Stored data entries
--------

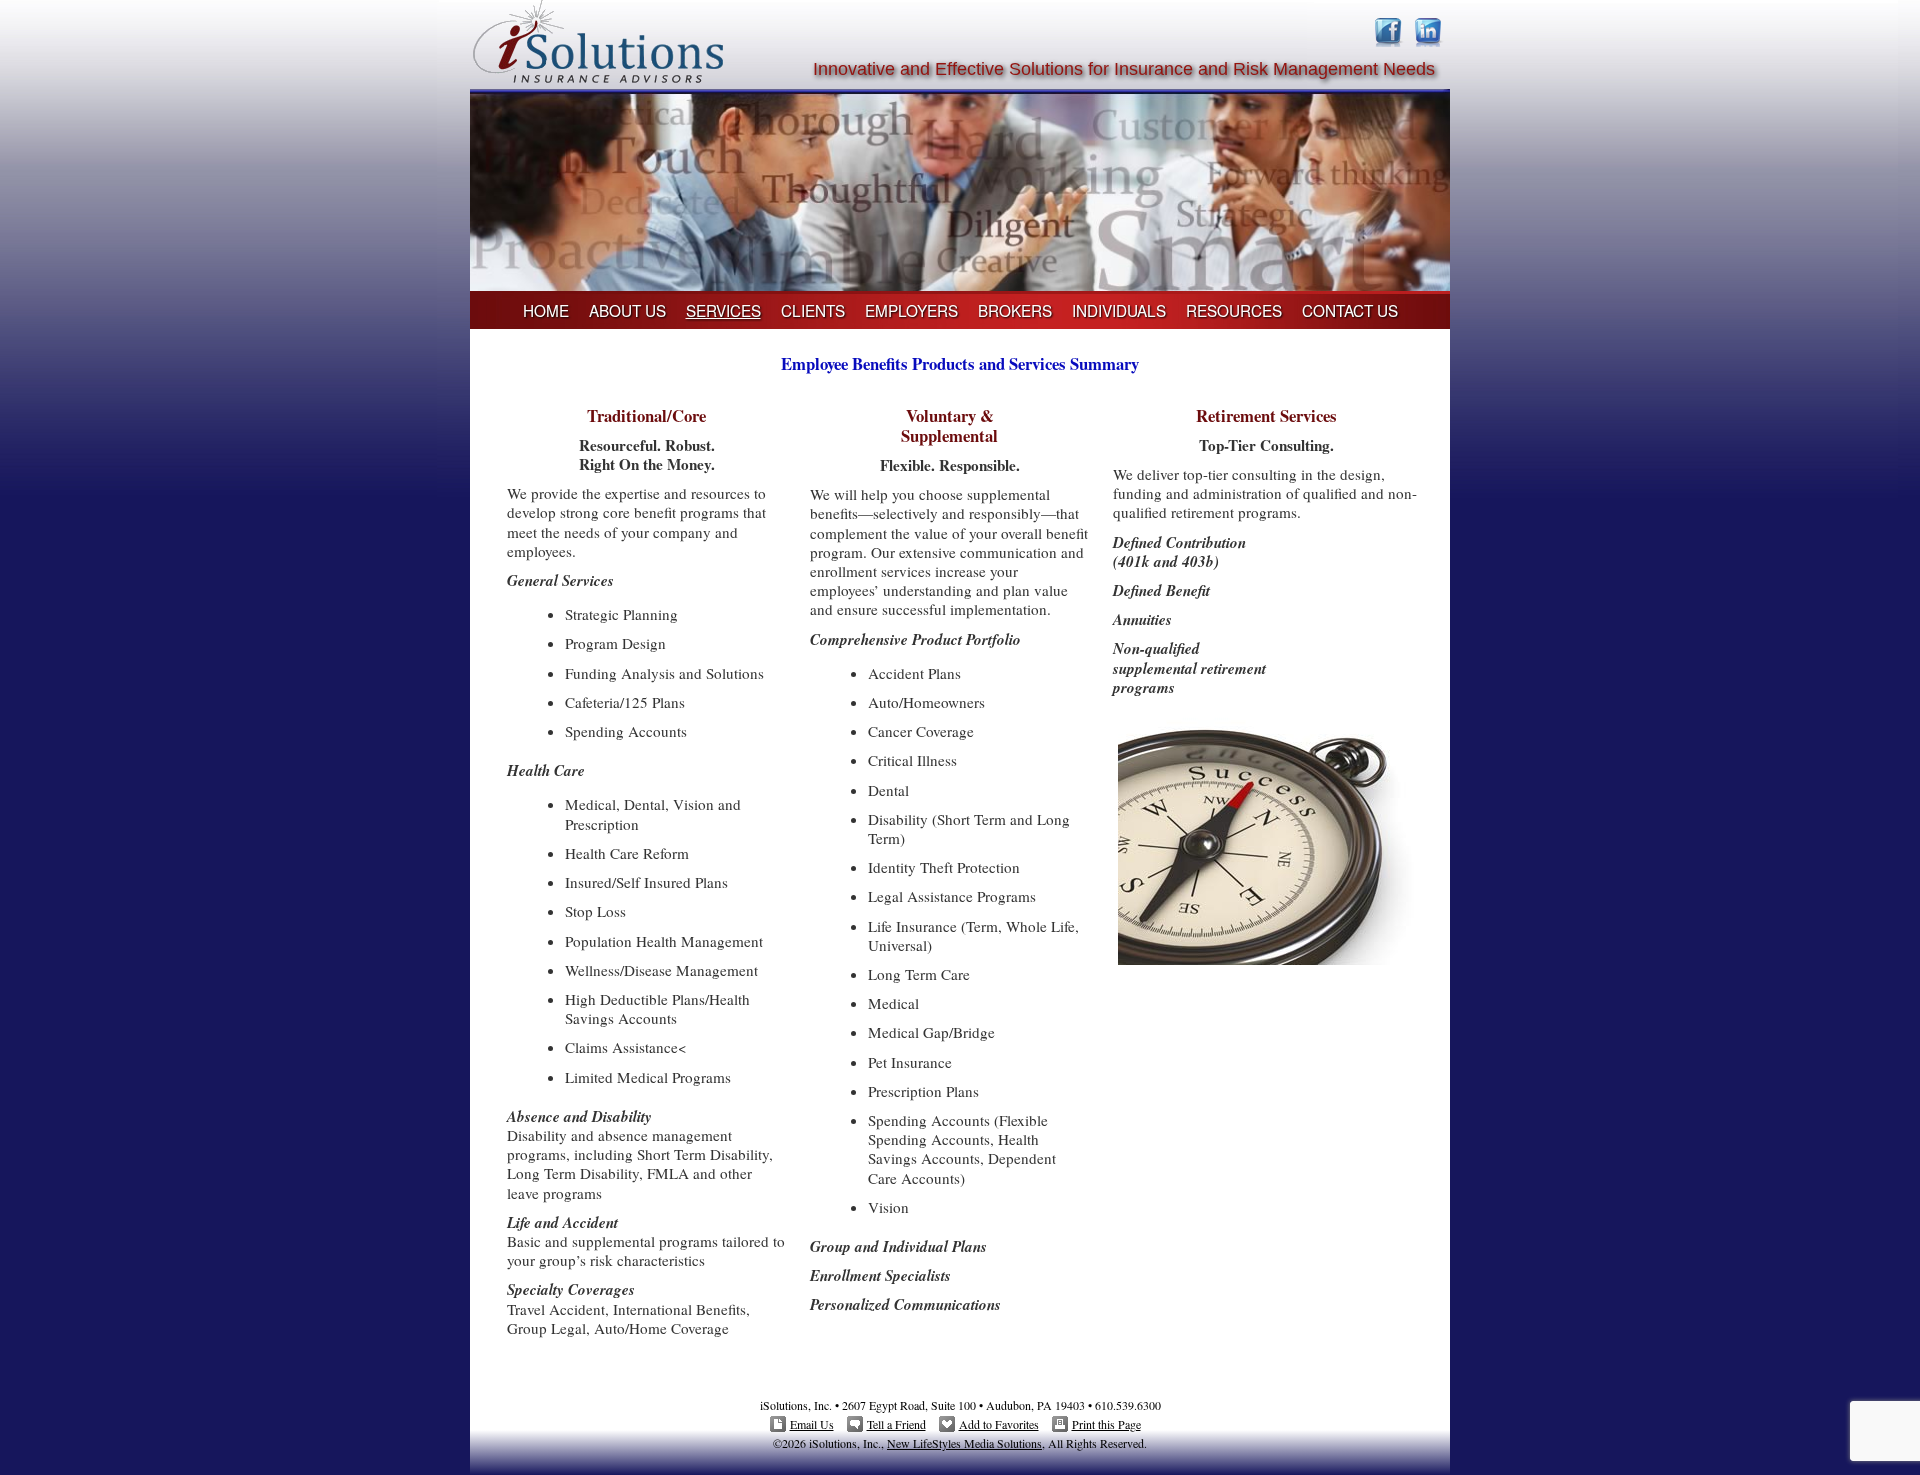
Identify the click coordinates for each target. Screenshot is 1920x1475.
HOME (546, 310)
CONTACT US (1350, 310)
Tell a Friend (896, 1424)
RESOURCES (1234, 310)
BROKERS (1015, 310)
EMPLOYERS (911, 310)
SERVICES (723, 310)
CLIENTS (813, 310)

--------

## [YOUR TASK]
Copy out the data above exactly, except the pictures.

## [SOLUTION TO THIS EXERCISE]
Identify the click coordinates for each target. Screenshot is 1920x1475.
HOME (546, 310)
CONTACT US (1350, 310)
Tell a Friend (896, 1424)
RESOURCES (1234, 310)
BROKERS (1015, 310)
EMPLOYERS (911, 310)
SERVICES (723, 310)
CLIENTS (813, 310)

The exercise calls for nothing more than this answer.